There is much debate internationally about the use of the drug, which is used to treat parasites in humans and animals, for the treatment of COVID.
However, the World Health Organization says that the drug should only be used to treat COVID-19 in clinical trials.
Two weeks ago, former speaker of the House of Assembly, Jomo Thomas, said that Ivermectin was part of his treatment regimen after being diagnosed as COVID-19 positive.
On Thursday, Chief Medical Officer, Dr. Simone Keizer-Beache, responding to a question about whether Ivermectin was approved for human use, said that the drug, at a certain dose, is approved for treating parasites in humans.
She, however, said that the ministry would have to determine whether it is included in the Organisation of Eastern Caribbean States formulary, which SVG, as a member, uses.
“But it is not approved, as you know, for use for COVID. It is not approved by the government of St.

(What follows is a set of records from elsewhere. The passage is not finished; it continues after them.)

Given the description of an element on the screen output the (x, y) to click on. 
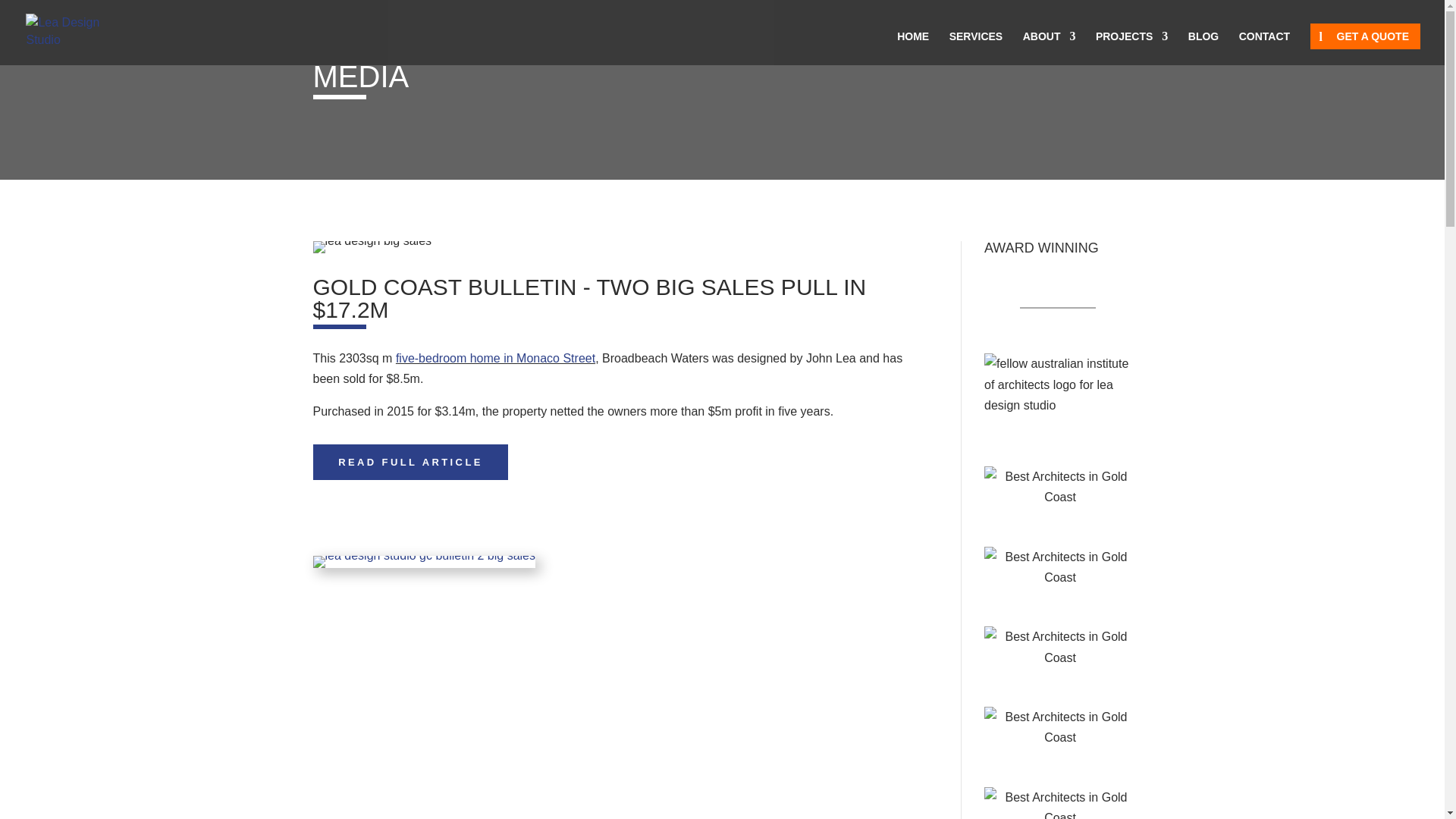
five-bedroom home in Monaco Street Element type: text (495, 357)
lea-design-studio-gc-bulletin-2-big-sales-article (1) Element type: hover (423, 561)
lea-design-studio-gc-bulletin-2-big-sales-article Element type: hover (371, 247)
SERVICES Element type: text (976, 48)
lea design studio gc bulletin 2 big sales Element type: hover (423, 567)
BLOG Element type: text (1203, 48)
CONTACT Element type: text (1264, 48)
HOME Element type: text (912, 48)
ABOUT Element type: text (1049, 48)
READ FULL ARTICLE Element type: text (410, 462)
GET A QUOTE Element type: text (1365, 36)
PROJECTS Element type: text (1131, 48)
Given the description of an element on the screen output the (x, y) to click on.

Vincent and the Grenadines, by the Drug Council, by any authority in St. Vincent,” the chief medical officer said.
“It is not approved for use in COVID. And anybody who has prescribed that for COVID or anybody who has dispensed it for COVID in St. Vincent and the Grenadines can be brought before the Pharmacy Council and the Medical Council because it’s not approved for use for COVID in St. Vincent. It’s approved for other things in humans, but not for use in COVID, whether as a prophylactic or as a treatment,” Keizer-Beache said.